**TEXT PROVIDED**.
Swimming offers enjoyment and great exercise, but it is also a potentially dangerous activity. The Centers for Disease Control (CDC) reveal that in 2005 alone there were 3,582 accidental drownings leading to death. One in four of these deaths ended the life of a child under the age of 14. When you observe a number of swimming safety tips, you may ensure your children's safety while enjoying the water.
Ocean Swimming Safety Tips
The ocean is a great place to visit for relaxation and also to cool off by swimming or enjoying vigorous exercise when surfing or body boarding, but there is a number of ocean swimming safety tips you should observe.
First and foremost, learn about the water conditions on the day you are swimming. Find out if there are noted rip currents where you are swimming and familiarize yourself with the warning flags used at the beach. Only enter the water near a lifeguard station. Always swim with a buddy, who can notice if you get caught in a rip current or suddenly suffer a cramp; he can alert the lifeguard to you need help.
Lake Swimming Safety Tips for Kids
A boat outing is a great treat for children, and swimming in a lake or pond is an enjoyable pastime. Since there are no lifeguards watching over lakes and ponds--and because the water is sometimes murky and makes seeing all the way to the bottom impossible--there are a number of lake swimming safety tips for kids and their parents.
Children need to wear a personal flotation device (PFD) that is manufactured for their specific weight. Trails features a number of options, such as the Extrasport child's PFD, which ensures that a child floats face up in the water until you may come to his rescue. As an adult, you should always swim with your children to keep an eye on them. This is especially important if the child's legs get tangled in weeds and he panics. Wear swim shoes in lakes and ponds to avoid injury to your feet from trash and sharp rocks protruding from the lake's bottom.
Swimming Pool Safety Tips
Only dive into the pool from the ledge at the deep end, if you see a marker that specifically allows diving. Otherwise, enter the pool via the ladder. Walk cautiously along the edge of the pool, to avoid slipping and falling in. If you swim in an outdoor pool, immediately leave the water if a lightning storm begins.
When the number of people in the pool makes swimming difficult---in part because there are a lot of swimmers or groups that are playing games---it is a good idea to take a break until the crowd thins out. If you continue to stay in the pool, you may be inadvertently pushed under water, but in the throng of people it is possible that nobody will notice your distress.

**WORK ORDER**. Copy the swimming safety text above from "Swimming offers enjoyment" to "enjoying the water.", word for word.

**DATA SHOWN**.
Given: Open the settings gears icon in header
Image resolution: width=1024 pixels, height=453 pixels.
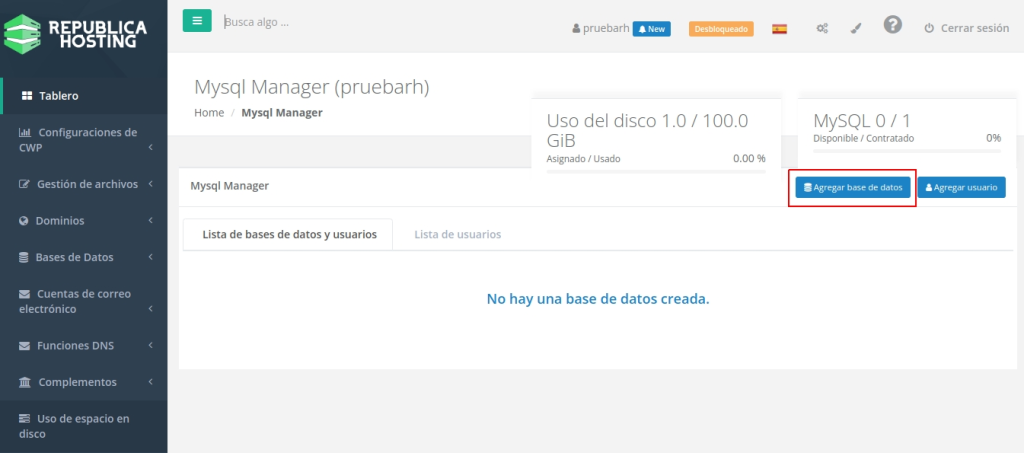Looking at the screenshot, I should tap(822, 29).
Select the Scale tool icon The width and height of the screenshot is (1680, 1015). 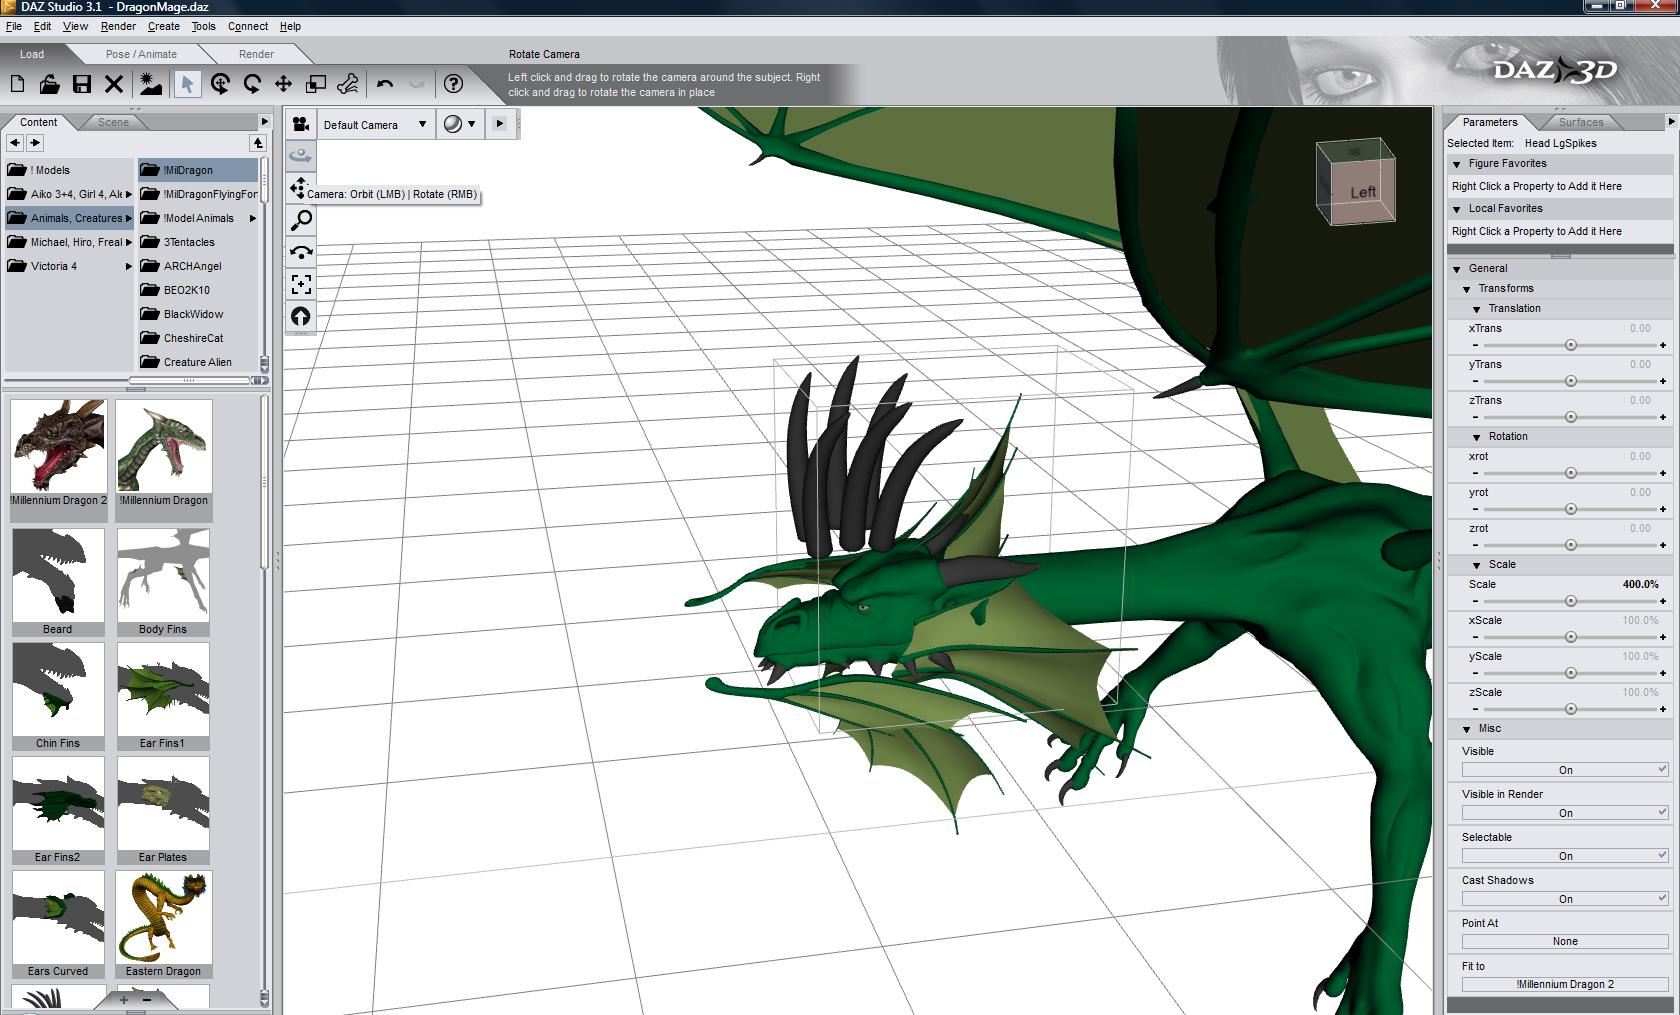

**THE COMPLETED TASK**.
Swimming offers enjoyment and great exercise, but it is also a potentially dangerous activity. The Centers for Disease Control (CDC) reveal that in 2005 alone there were 3,582 accidental drownings leading to death. One in four of these deaths ended the life of a child under the age of 14. When you observe a number of swimming safety tips, you may ensure your children's safety while enjoying the water.